Senior Advocate of Nigeria, Oba Maduabuchi, has dismissed the recent suit challenging former President Goodluck Jonathan’s eligibility to contest the 2027 presidential election, describing it as an abuse of court process and a futile attempt to reopen a matter that has already been settled by a competent court.
A Federal High Court sitting in Abuja had been asked to bar Jonathan from contesting in the upcoming election or presenting himself to any political party for nomination. The plaintiff, lawyer Johnmary Jideobi, argued that Jonathan had already served two terms—completing the tenure of the late President Umaru Musa Yar’Adua and subsequently serving a full term after winning the 2011 election—therefore making him constitutionally ineligible.

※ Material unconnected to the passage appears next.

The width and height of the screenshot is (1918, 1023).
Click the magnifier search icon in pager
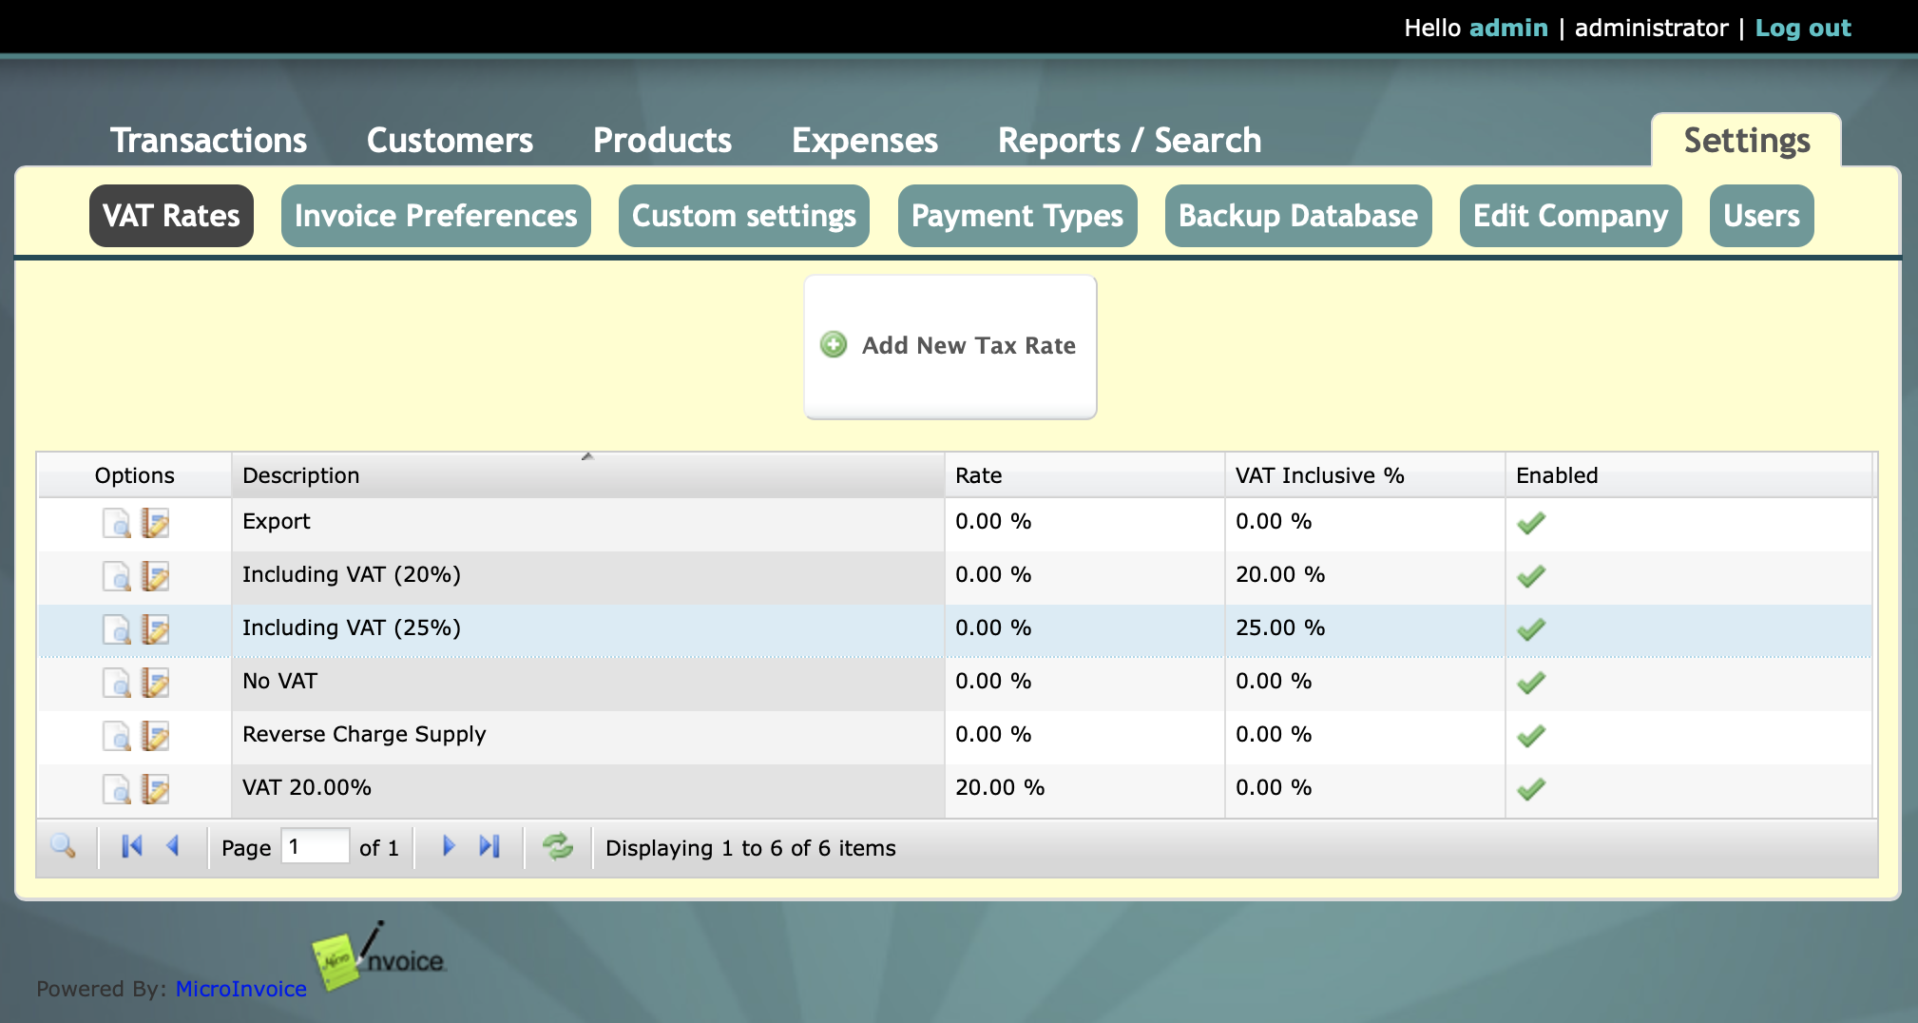click(x=64, y=846)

However, Maduabuchi, speaking on the matter during an interview with ARISE NEWS on Tuesday, said the question of Jonathan’s qualification had long been resolved by a court in Yenagoa, and that judgment remains binding until overturned on appeal.

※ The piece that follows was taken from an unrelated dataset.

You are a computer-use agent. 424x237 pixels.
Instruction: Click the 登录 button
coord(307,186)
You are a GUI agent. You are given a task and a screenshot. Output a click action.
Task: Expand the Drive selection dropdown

“That suit in the federal high court of Abuja is an abuse of court process,” he said. “An abuse of court process is when you want to re-litigate a case or an issue that has already been settled by a court of competent jurisdiction.

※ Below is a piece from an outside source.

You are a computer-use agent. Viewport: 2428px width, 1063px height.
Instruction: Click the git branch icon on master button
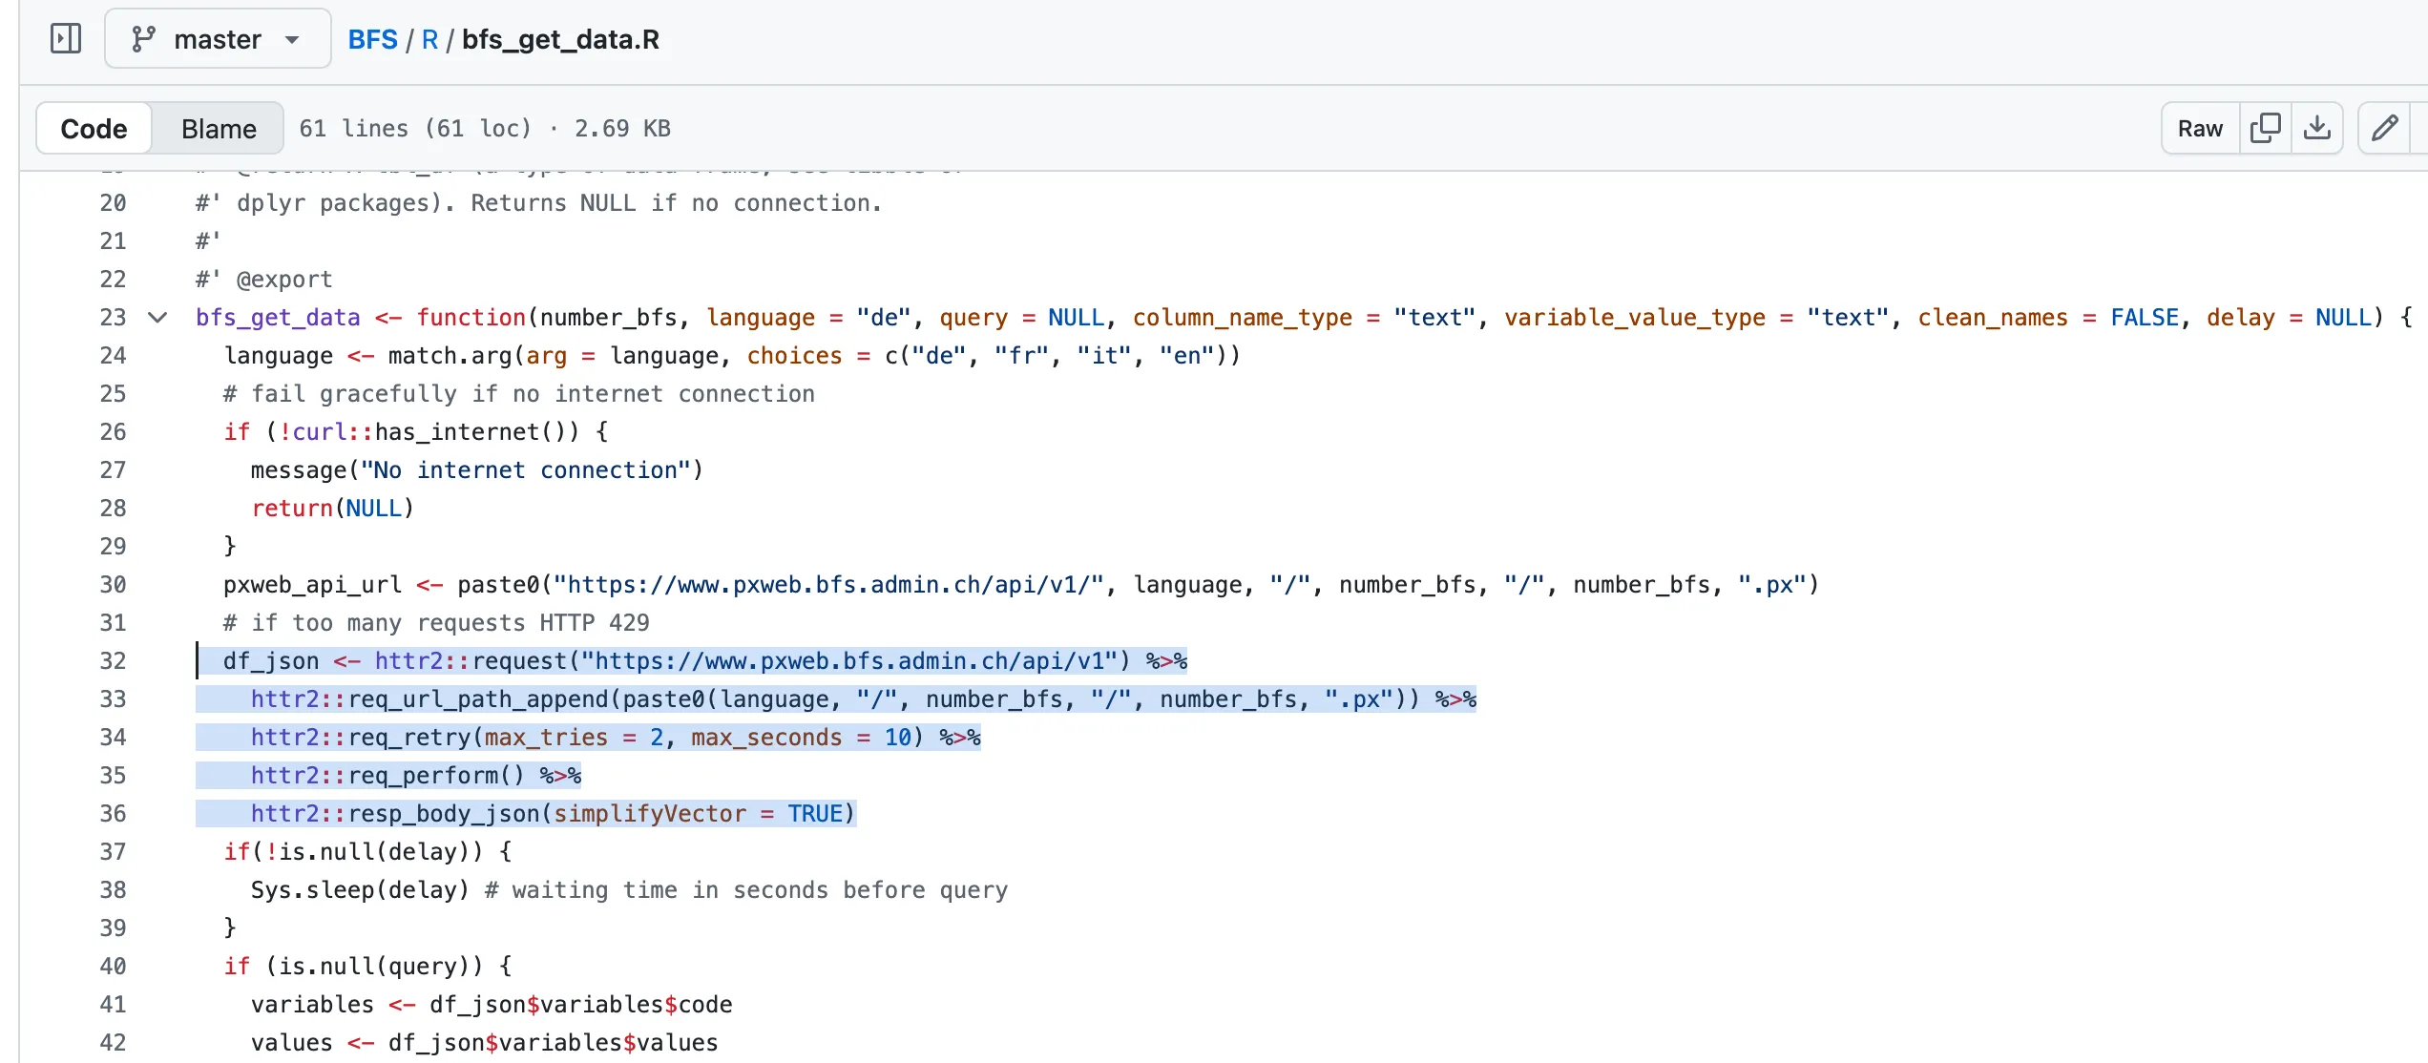(143, 39)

“The issue of the qualification or non-qualification of Dr. Jonathan has been settled by the courts in Yenagoa. Nobody has taken that issue on appeal. And until that judgment is set aside, it remains what the law is. And anybody who decides that he wants to take it to a court of competent jurisdiction is simply abusing the process of the court and is a busy body.”
He further explained that Section 137(3) of the 1999 Constitution, which bars anyone who has taken the presidential oath of office twice from running again, was introduced in 2018—years after Jonathan last took office.
He said, “What was the position of the law in 2011, 2010, when Dr. Goodluck Ebele-Jonathan took the oath of office as president of Nigeria? What was the position of the law? Was section 137(3) part of our laws then? You’ve already said that the law came into effect in 2018. So when Goodluck Ebele-Jonathan was taking the oath of office to complete the tenure of Yar’Adua, there were no statutory limitations in existence then, which could inhibit him from running his constitutionally-guaranteed two terms. There was no inhibition.
“So when in 2018, you brought in the amendment of 137(3), did Goodluck Ebele-Jonathan take an oath as president after the amendment? So it is not possible for you now to punish Goodluck Ebele-Jonathan for a position that was not in existence when he voluntarily swore an oath as president of Nigeria to complete the tenure of Umaru Musa Yar’Adua.”